Am Fam Physician. 2012 Nov 1;86(9):798-802.
to the editor: A 40-year-old man with cryptorchidism that was corrected at 12 years of age presented in November 2010 with a four-year history of infertility. In November 2008, his sperm concentration was 3 million per mL, and motility was 30 percent. Microscopy revealed 2 percent normal morphology with a round cell count of 2 million per mL. Testicular ultrasonography and hormone levels were normal.
The patient was prescribed clomiphene (Clomid), 25 mg per day. Four months later, sperm concentration was 5 to 7 million per mL. Thirteen months after discontinuing clomiphene, bilateral varicoceles were diagnosed. At that time, sperm concentration was 4 million per mL, and motility was 63 percent.
Varicocelectomy and in vitro fertilization/intracytoplasmic sperm injection (IVF/ICSI) were recommended. The patient and his 27-year-old wife consulted a physician who recommended dietary supplements. In November 2010, the patient began taking a formulation containing vitamin C, 1,000 mg; vitamin E, 400 IU; vitamin D, 800 IU; l-carnitine, 2,000 mg; l-arginine, 1,500 mg; vitamin B complex (containing folic acid, 1,600 mcg; vitamin B12, 1,000 mcg; niacin, 200 mg; biotin, 400 mcg; vitamin B6, 160 mg; and 100 mg each of thiamin, riboflavin, pantothenic acid, and paraaminobenzoic acid), and ginseng, 1,000 mg (Panax quinquefolius, dried root, Hsu Ginseng Enterprises, United States).
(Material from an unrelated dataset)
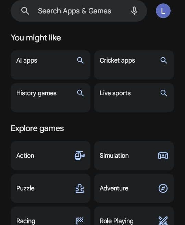Click the search icon on AI apps
The width and height of the screenshot is (185, 225).
[x=80, y=60]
All supplements were taken in divided doses twice daily.
After three months of treatment, sperm concentration normalized to 47 million per mL, and motility was 45 percent. In March 2011, co-enzyme Q10, 60 mg per day; zinc, 30 mg per day; and selenium, 100 mcg per day, were added to the regimen.
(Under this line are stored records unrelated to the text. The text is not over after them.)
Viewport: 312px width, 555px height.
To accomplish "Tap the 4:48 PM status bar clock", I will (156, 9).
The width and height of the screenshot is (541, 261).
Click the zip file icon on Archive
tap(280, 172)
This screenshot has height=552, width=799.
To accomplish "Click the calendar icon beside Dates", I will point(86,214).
Pregnancy was confirmed in May 2011 and resulted in a successful cesarean delivery.
Subfertility affects one in every 20 men.1 One-half (51.2 percent) of infertility cases are associated with male factor infertility.2 A recent Cochrane systematic review of eight randomized controlled trials including 607 patients found no benefit to surgical varicocele treatment for subfertility.3 Conversely, a Cochrane review of 34 randomized controlled trials found that oral antioxidants were associated with a statistically significant increase in pregnancy rate (pooled odds ratio = 4.18; 95% confidence interval, 2.65 to 6.59).4
This case illustrates a couple who were advised to undergo surgical procedures but successfully achieved pregnancy with a mixture of benign, inexpensive supplements. Based on the existing evidence, perhaps other infertile couples should be offered a trial of dietary supplements before considering expensive and invasive procedures.
1. Tremellen K. Oxidative stress and male infertility—a clinical perspective. Hum Reprod Update. 2008;14(3):243–258.
2. Tournaye H. Evidence-based management of male sub-fertility. Curr Opin Obstet Gynecol. 2006;18(3):253–259.
3. Evers JH, Collins J, Clarke J. Surgery or embolization for varicoceles in subfertile men. Cochrane Database Syst Rev. 2009(1):CD000479.
4. Showell MG, Brown J, Yazdani A, Stankiewicz MT, Hart RJ. Antioxidants for male subfertility. Cochrane Database Syst Rev. 2011(1):CD007411.